New to these scales? The USDA hardiness zone map explained covers how the zone numbers work, and you can find your own zone with the zone finder.

Minimum temperature — and what happens below it

Minimum survivable temperature is roughly about −5 to 1 °C — a light, short frost only. Round-leaved Sage shrugs off cold nights but a real, sustained freeze will kill it.

Concretely, for round-leaved sage as it gets too cold:

Can round-leaved sage go outside or overwinter — and where?

Work back from your local frost dates with the frost-date calculator: the last spring frost and first autumn frost are what really decide when round-leaved sage can be outside. US growers can check USDA zones; UK growers should use the RHS hardiness ratings, which match the H3 figure above.

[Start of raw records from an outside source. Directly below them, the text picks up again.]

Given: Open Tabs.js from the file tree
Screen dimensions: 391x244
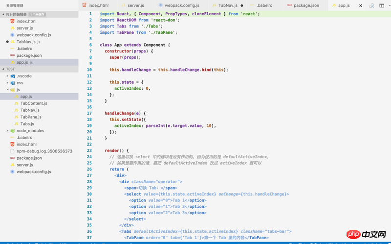Looking at the screenshot, I should tap(27, 124).
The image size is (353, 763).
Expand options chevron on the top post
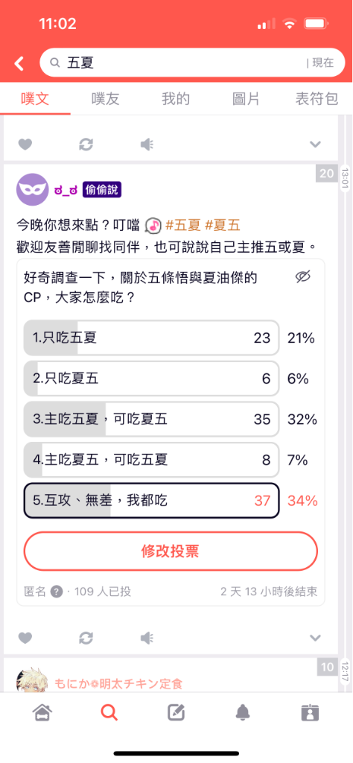click(315, 144)
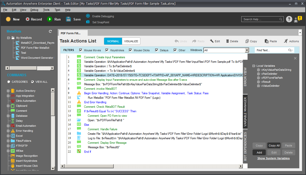
Task: Toggle the Keystrokes filter checkbox
Action: click(107, 50)
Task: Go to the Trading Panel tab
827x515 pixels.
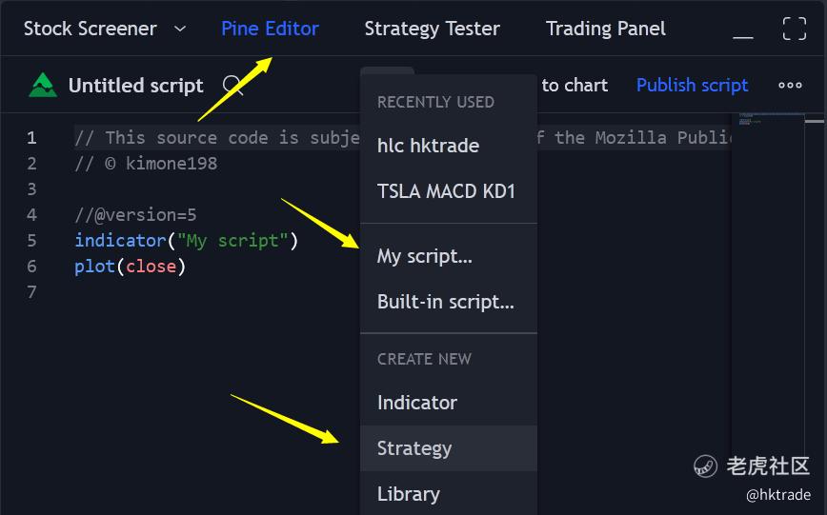Action: [605, 29]
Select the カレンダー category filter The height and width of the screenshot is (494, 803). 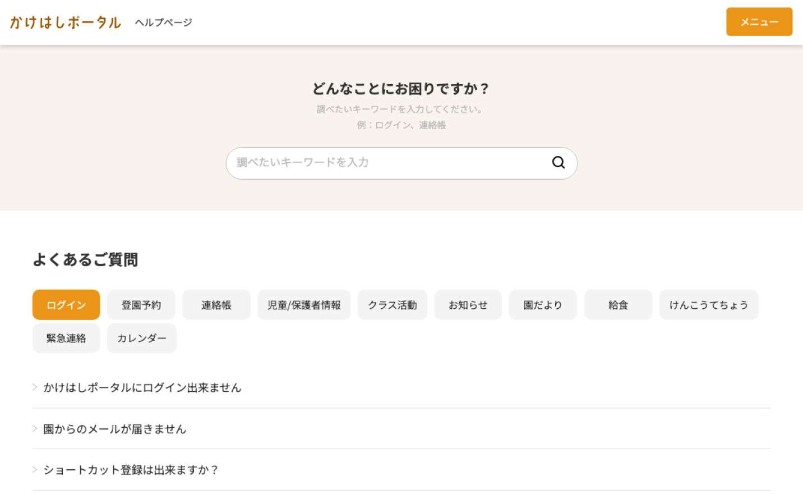pos(141,338)
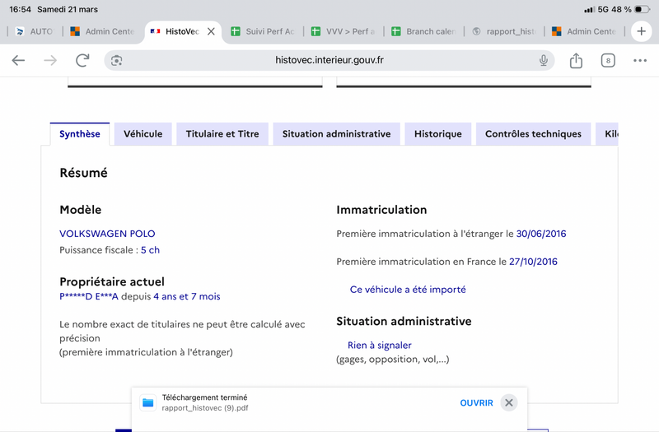Reload the HistoVec page
This screenshot has height=432, width=659.
coord(82,61)
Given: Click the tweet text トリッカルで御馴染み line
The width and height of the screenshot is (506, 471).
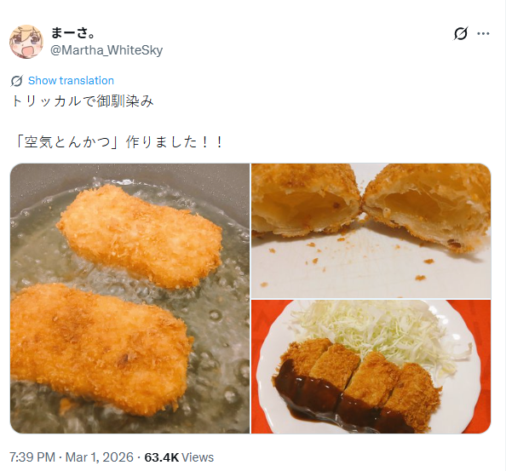Looking at the screenshot, I should [83, 101].
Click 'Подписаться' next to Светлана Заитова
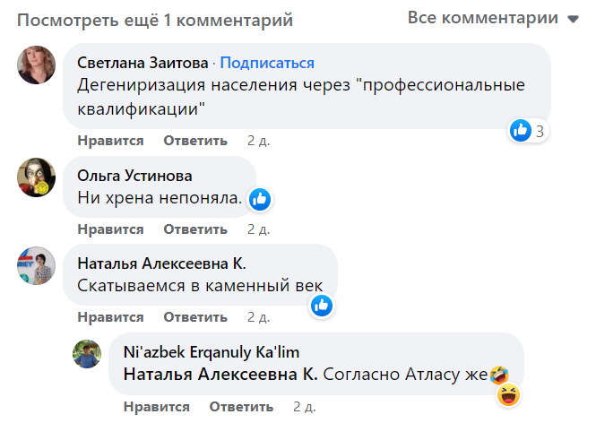 [x=267, y=63]
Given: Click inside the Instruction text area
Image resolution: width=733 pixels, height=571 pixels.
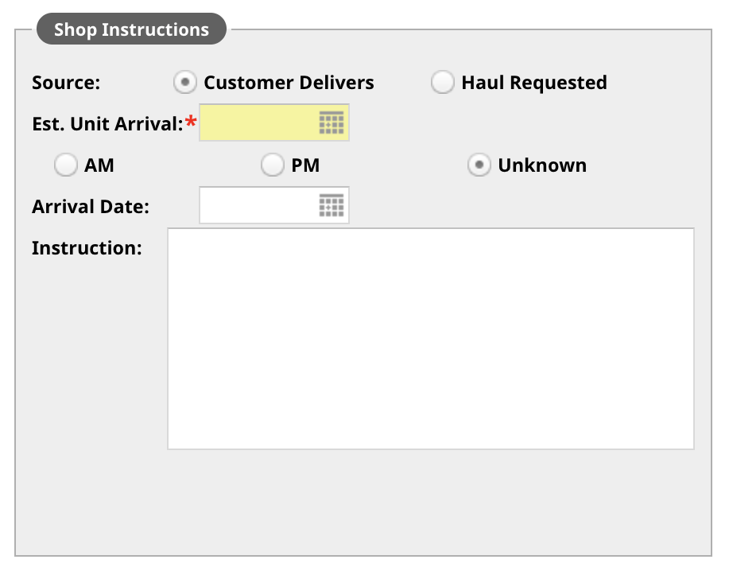Looking at the screenshot, I should tap(431, 339).
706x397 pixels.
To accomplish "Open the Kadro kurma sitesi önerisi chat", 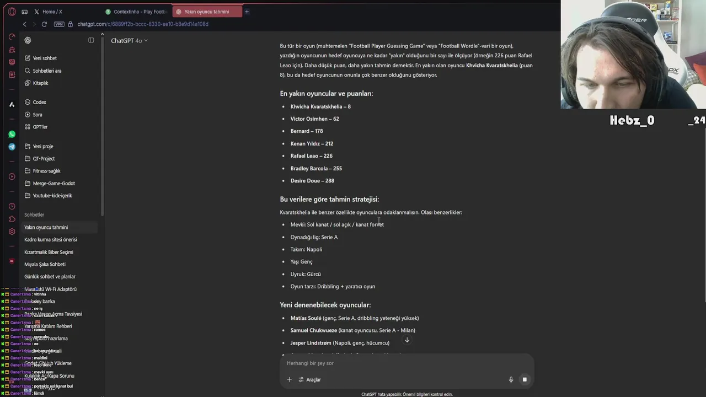I will point(51,240).
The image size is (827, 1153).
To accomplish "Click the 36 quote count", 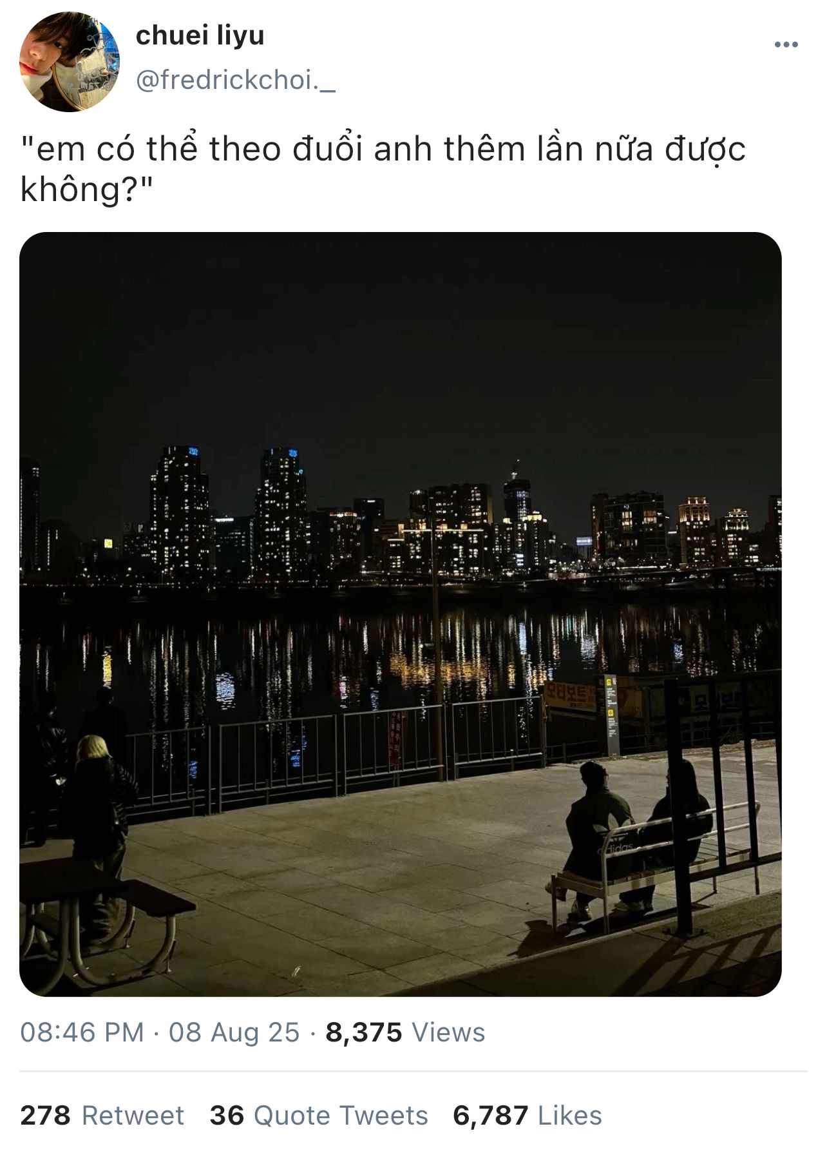I will [227, 1116].
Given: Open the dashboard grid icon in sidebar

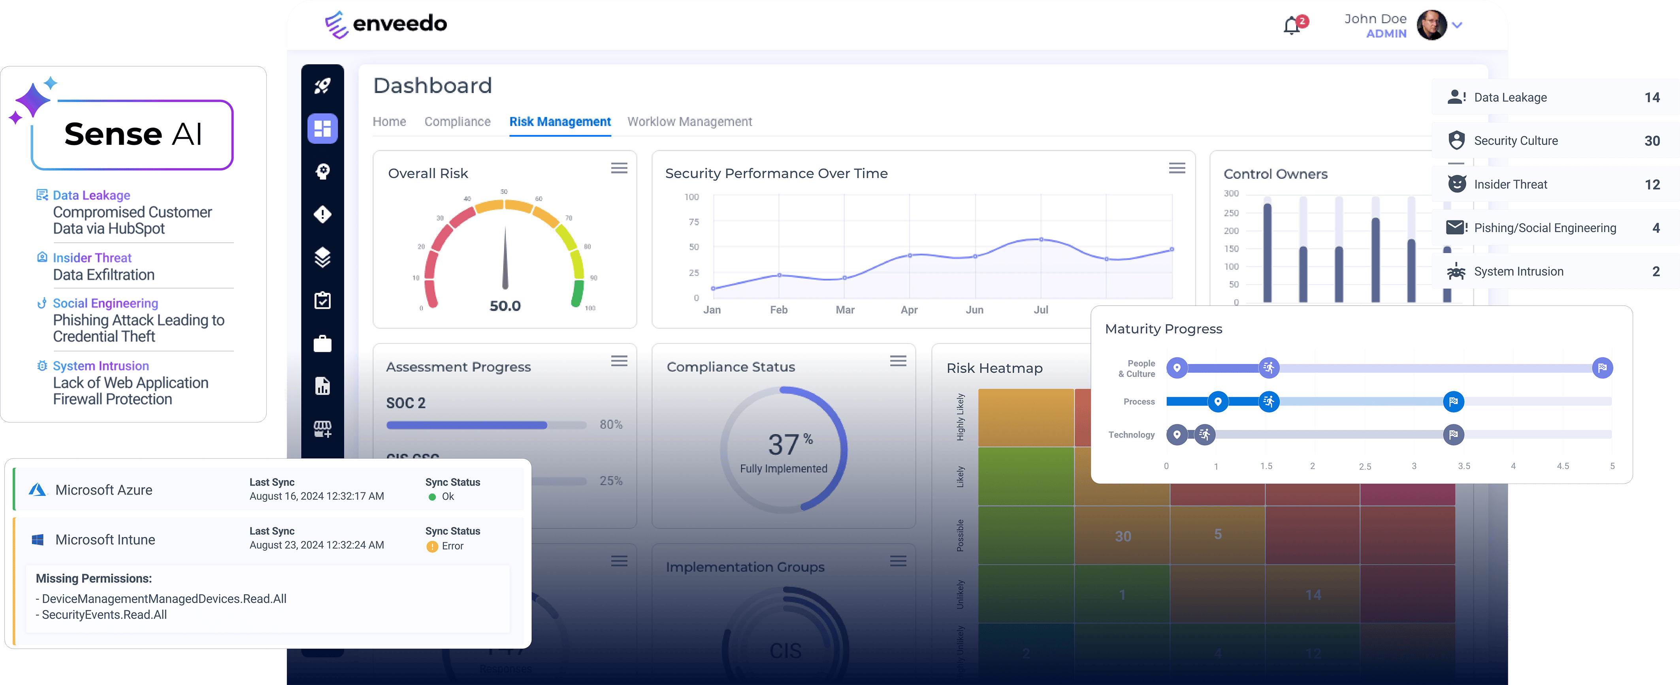Looking at the screenshot, I should tap(322, 128).
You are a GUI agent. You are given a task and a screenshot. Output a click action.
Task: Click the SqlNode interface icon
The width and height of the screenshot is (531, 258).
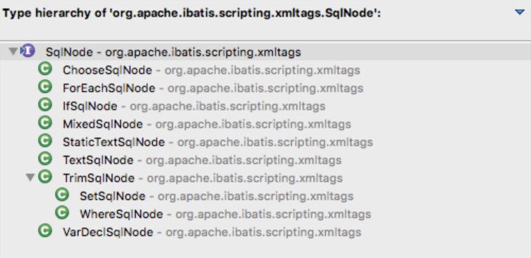[x=28, y=51]
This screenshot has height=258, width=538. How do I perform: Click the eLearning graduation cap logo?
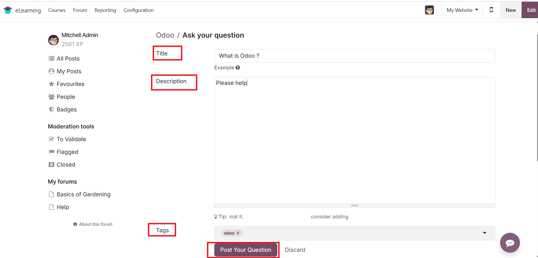click(x=8, y=10)
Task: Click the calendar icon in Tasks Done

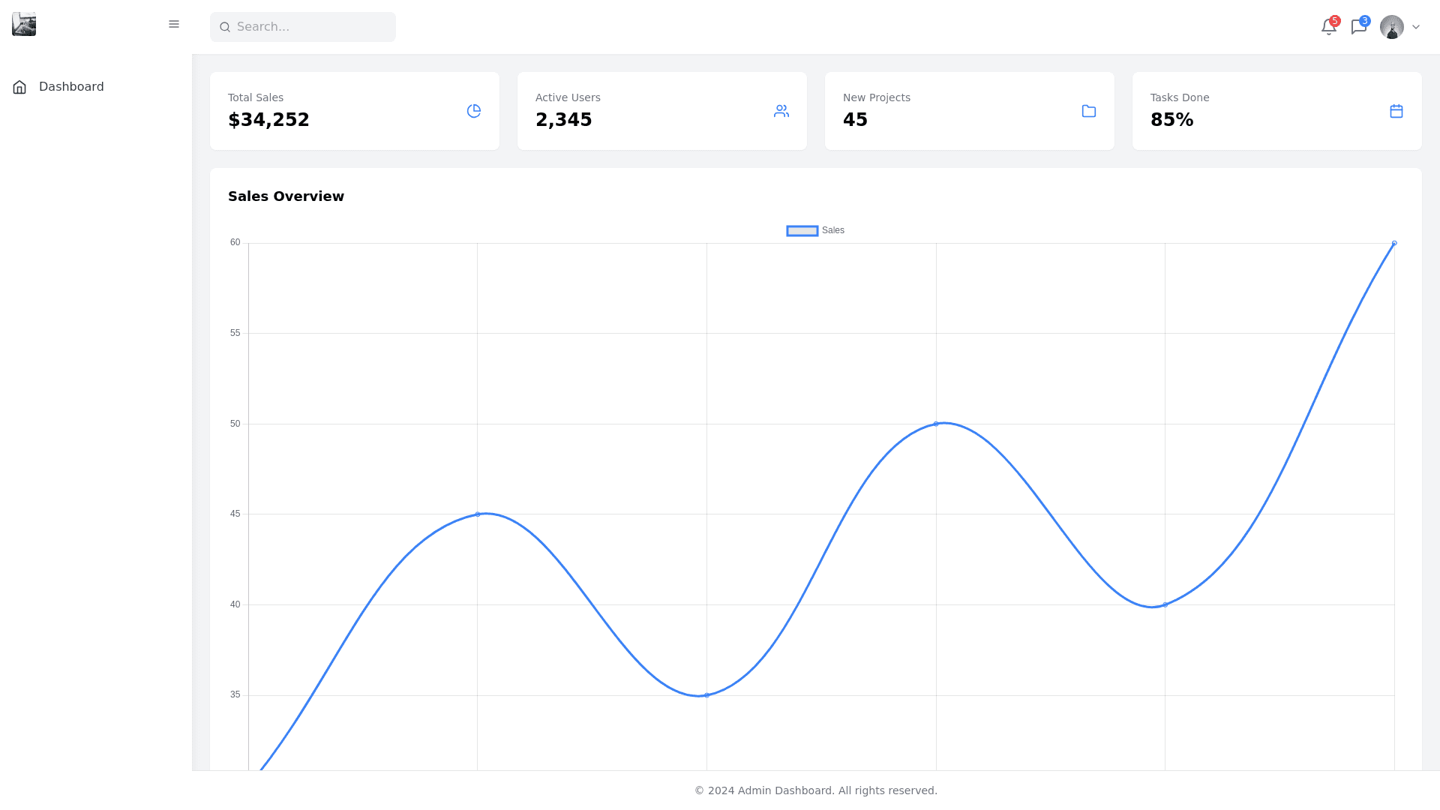Action: pos(1396,111)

Frost protection for borderline round-leaved sage

Round-leaved Sage is right on a hardiness edge in many gardens, so if you are pushing it, these measures buy it the margin it needs:

Round-leaved Sage hardiness — frequently asked questions

Is round-leaved sage cold hardy?

Round-leaved Sage is half-hardy (RHS H3). It survives a mild winter outdoors in a sheltered spot, but a hard frost kills it — so in colder zones it is lifted, potted, or grown as a tender plant. Borderline outdoors. In its mild end of USDA 8-10 (and sheltered UK gardens) round-leaved sage can stay out; in colder areas it must be lifted, brought in, or treated as a frost-tender plant.

What is the minimum temperature round-leaved sage can survive?

Minimum survivable temperature is roughly about −5 to 1 °C — a light, short frost only. Round-leaved Sage shrugs off cold nights but a real, sustained freeze will kill it.

What hardiness zone is round-leaved sage?

Round-leaved Sage is rated USDA 8-10 and RHS H3 — Half-hardy — comes through mild UK winters outside but is killed by a hard freeze.

Can round-leaved sage survive winter outside?

It can live outside year-round only in the mildest, most sheltered part of USDA 8-10 or a frost-free UK microclimate. In colder zones, grow it in a pot you can move under cover, or lift its tubers/roots and store them frost-free over winter. A south-facing wall, free-draining soil and a dry winter position can push it a full zone hardier than the books suggest.

How do I protect round-leaved sage from frost?

Mulch the crown or root zone deeply with bark, straw or leaf-mould before the first hard frost. Move container plants against a warm wall or into an unheated but frost-free porch or greenhouse. Fleece the top growth on the coldest nights, and keep it on the dry side — dry roots survive cold far better than wet ones. Lift dahlia-type tubers or tender crowns after the first light frost blackens the foliage and store them somewhere cool but frost-free.